What causes cystic fibrosis?

Answer 29

• CFTR - channel protein used to transport chloride ions across epithelial cells.
• Water moves down water gradient by osmosis.
• CF: Recessive allele that codes for CFTR channel protein is mutated.
• Means that one amino acid is omitted from coded protein.
• Therefore, less water moves out of cell by osmosis so mucus becomes thicker and stickier.

Question 30

What is gene therapy?

Answer 30

‘Replacement’ of defective gene by introduction of healthy gene.

Question 31

What is the difference between transfection and transfected?

Answer 31

Transfection - Process of putting a corrected gene into a chromosome.

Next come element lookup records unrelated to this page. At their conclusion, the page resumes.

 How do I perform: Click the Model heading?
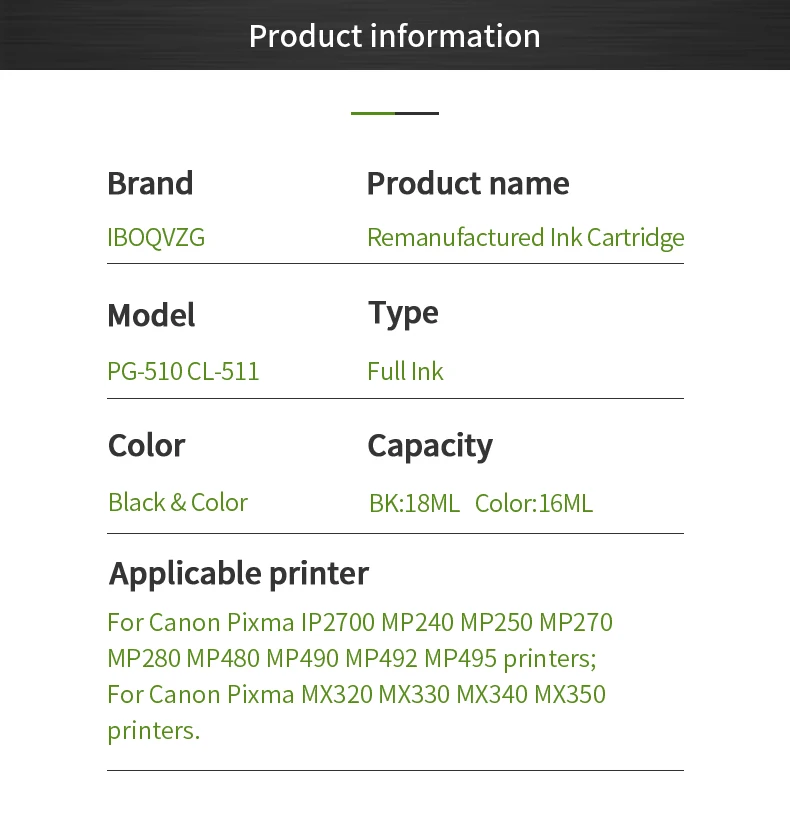pos(151,315)
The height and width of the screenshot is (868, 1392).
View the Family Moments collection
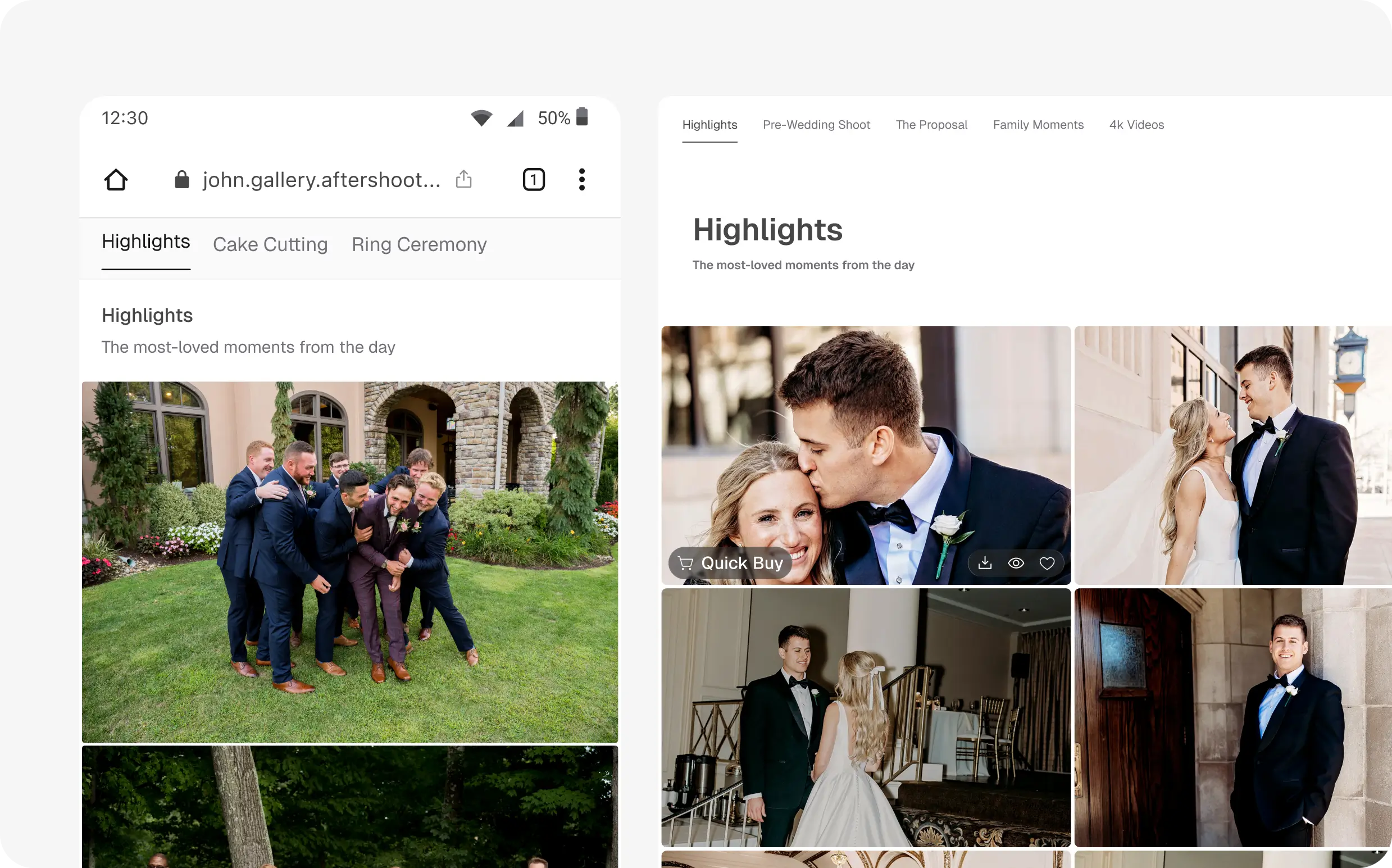[x=1038, y=125]

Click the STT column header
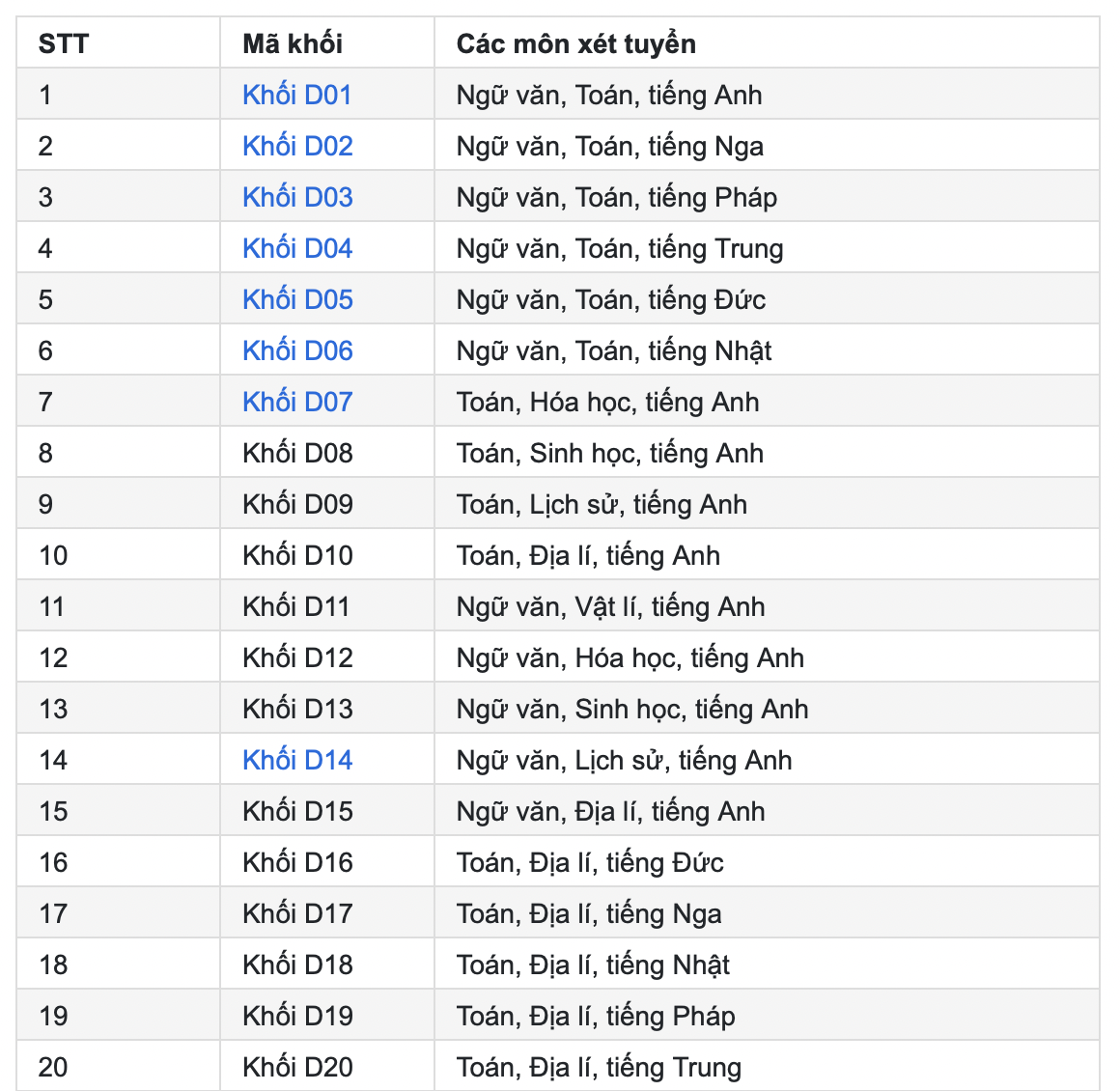point(64,43)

Transfected - The cell that has received the new gene.

Question 32

Gene therapy: What is somatic-cell therapy?

Answer 32

Targets the affected tissues. Not passed on to future generations. Long-term goal is to target undifferentiated stem cells so treatment is effective for lifespan of individual.

Question 33

Gene therapy: What is germ-line/cell therapy?

Answer 33

Replacing/supplementing the defective gene in the fertilised egg. All offspring will develop normally. Passed on to future generations.

Question 34

How could germ-line therapy be misused?

Answer 34

• Unscrupulous scientist could use the techniques to produce babies with inherited features that they themselves consider to be desirable.
• Producing babies with so called desirable features is called eugenics and was carried out by Nazis.

Question 35

What is a DNA probe and how does it work?

Answer 35

Short, single stranded sections of DNA. Base sequence that is complementary to part of target gene. Easily identifiable as they are labelled in some way e.g. radioactivity or fluorescence. Can’t attach to double-stranded DNA so DNA strands need separating.

Question 36

What is DNA Hybridisation?

Answer 36

• Can only bind with single-stranded DNA.
• Heated until strands separate.
• Add DNA probe and allow to cool. Probe will bind to complementary bases if mutant allele present.
• DNA washed to remove unattached probe.
• Hybridised DNA labelled and detected.

Question 37

The process of genetic fingerprinting

Answer 37

1) Extraction: Cells from sample broken down, DNA extracted.
2) Digestion: DNA cut into small fragments using restriction endonucleases, producing restriction fragments.
3) Separation: Fragments separated using gel electrophoresis. DNA fragments injected into wells and electric current applied along gel, DNA attracted to positive end of gel.
4) Hybridisation: DNA on gel transferred to nylon membrane, immersed in alkali to separate DNA strands. DNA probes attach to VNTRs sequences.
5) Development: Nylon sheet placed under X-ray film, radioactive probes on DNA fragments expose film, producing visible pattern of light and dark bands. Pattern of fragment distribution then analysed, they are unique to every individual expect identical twins.

Question 38

What are the five ways in which genetic fingerprinting can be used?

Answer 38

1) Determining genetic relationships e.g. figuring out paternity.
2) Assessing genetic variation in a population. Very similar genetic fingerprints = low genetic diversity.
3) Forensic analysis: DNA often left at scene of crime and GF can establish whether the person was likely to have been there at time of crime, but doesn’t say if they committed it.
4) Medical diagnosis - Compare someone’s GF to someone who already has the disease.
5) Animal and plant breeding - Prevent undesirable inbreeding during breeding programmes on farms or in zoos. Can also identify plants and animals that have a particular allele or desired gene.